Joseph Tamargo is a Cuban American photographer born in New York who has been photographing since the 1970s. He has an M.F.A. degree in Photography from the University of Miami and since 1986 he has taught and directed the photography program at Miami Dade College Wolfson Campus. In 1999 he received a Fulbright to teach and research Chilean street photography in Santiago, Chile. From 2001 to 2014 he systematically photographed sections of Valparaiso, Chile. He documented the thirteen hills that make up Chile’s second largest seaport, amassing over 40,000 images, the largest archive of the city done to date on film. As a photographer, he uses a documentary style that employs an irony of image making that speaks to the transition of place.
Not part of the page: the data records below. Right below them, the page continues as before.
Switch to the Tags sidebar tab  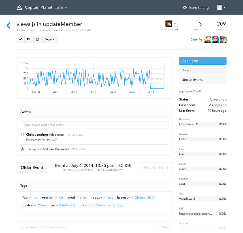(x=203, y=71)
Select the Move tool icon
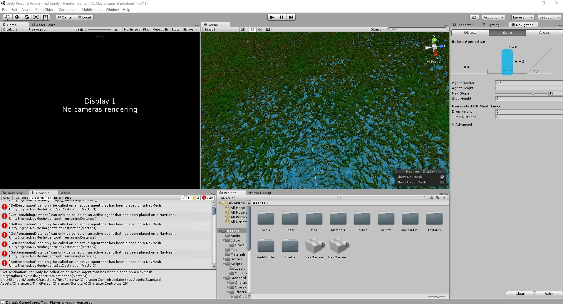The image size is (563, 304). (x=17, y=17)
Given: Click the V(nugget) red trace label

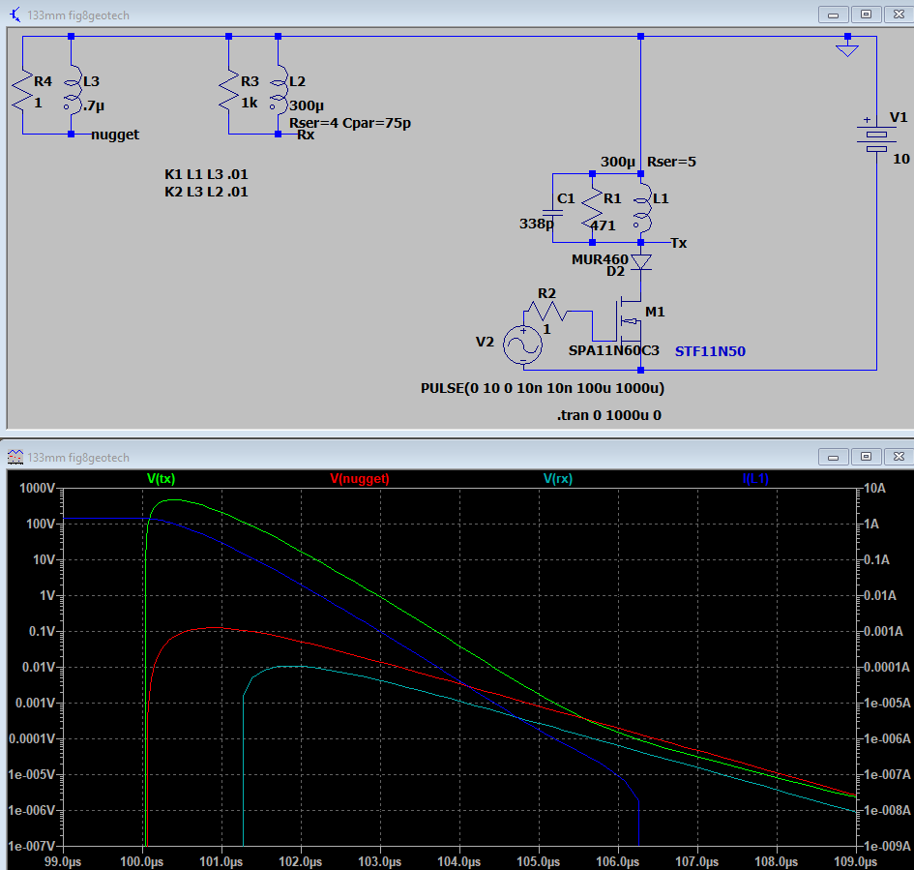Looking at the screenshot, I should coord(360,478).
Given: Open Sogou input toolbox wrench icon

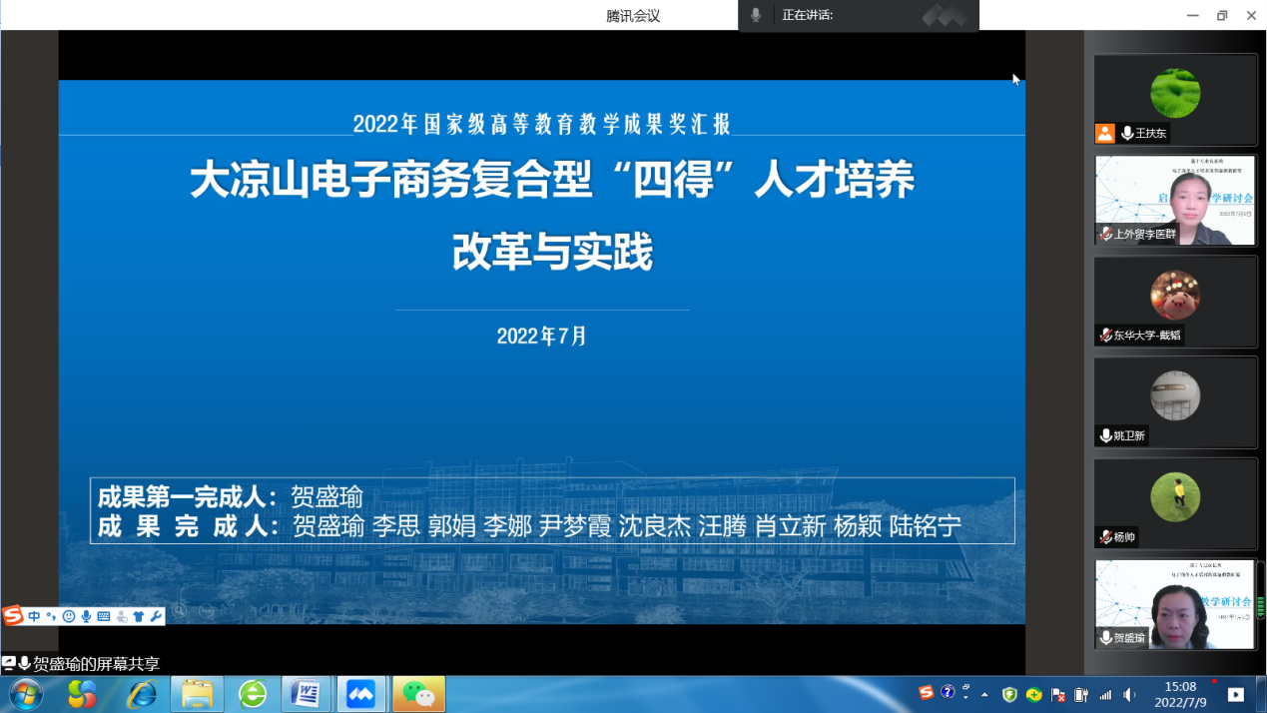Looking at the screenshot, I should (156, 616).
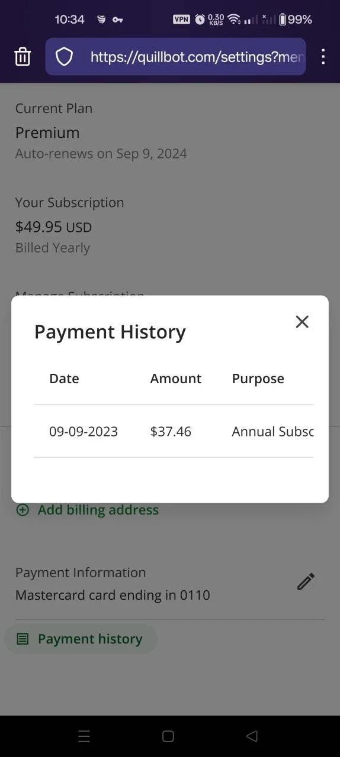Tap Android home navigation button
This screenshot has height=757, width=340.
(x=168, y=736)
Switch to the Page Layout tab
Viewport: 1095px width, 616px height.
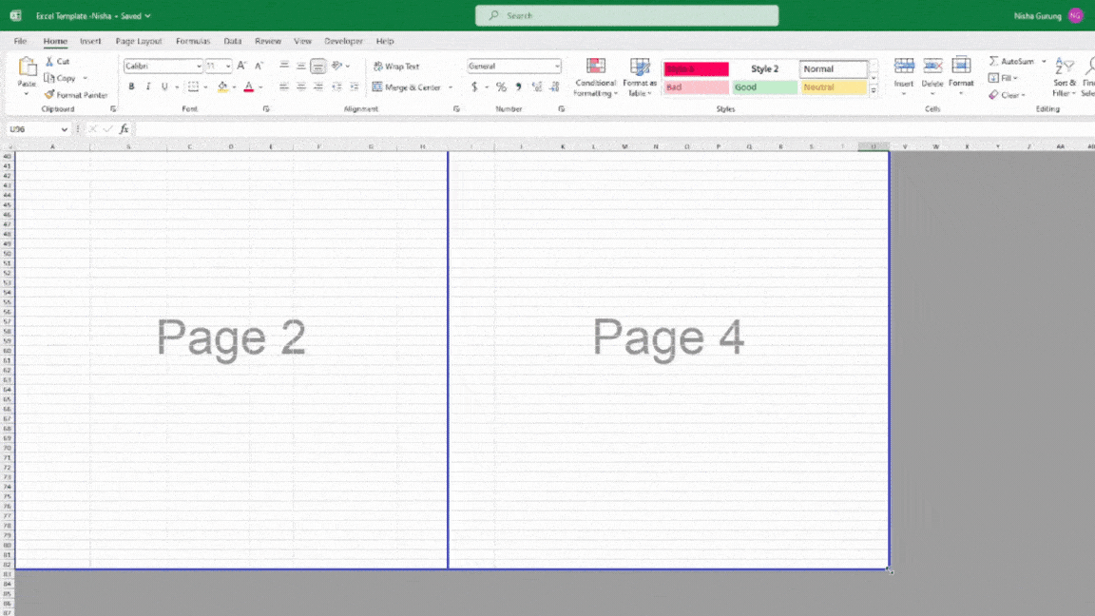[x=139, y=41]
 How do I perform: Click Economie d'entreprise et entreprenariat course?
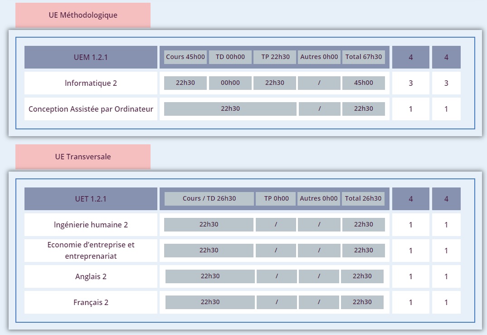tap(91, 251)
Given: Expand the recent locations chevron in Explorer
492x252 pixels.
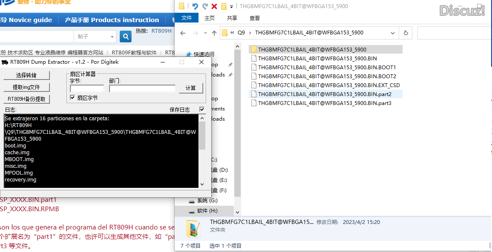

From 1999 to 2008 he gave workshops to photography students at the Universidad del Pacifico in Santiago, Chile and in 2006 he was given the Mnemeiss Award from Universidad del Pacifico for his contributions to the promotion of Chilean photography.
From 1990 to 1993 he was president of Photogroup, a non-profit organization that advanced fine art photography in South Florida where he lives. He has also been very active since 1990 in showing the work of Cuban photographers living in Cuba, bringing their work to be exhibited and the photographers to lecture at Miami Dade College.
His work is in the George Eastman House Museum of Photography and Film collection, Lehigh University Art Gallery Latin American collection, Southeastern Museum of Photography, the Museum of Art and Design, and other institutions in the United States and Latin America.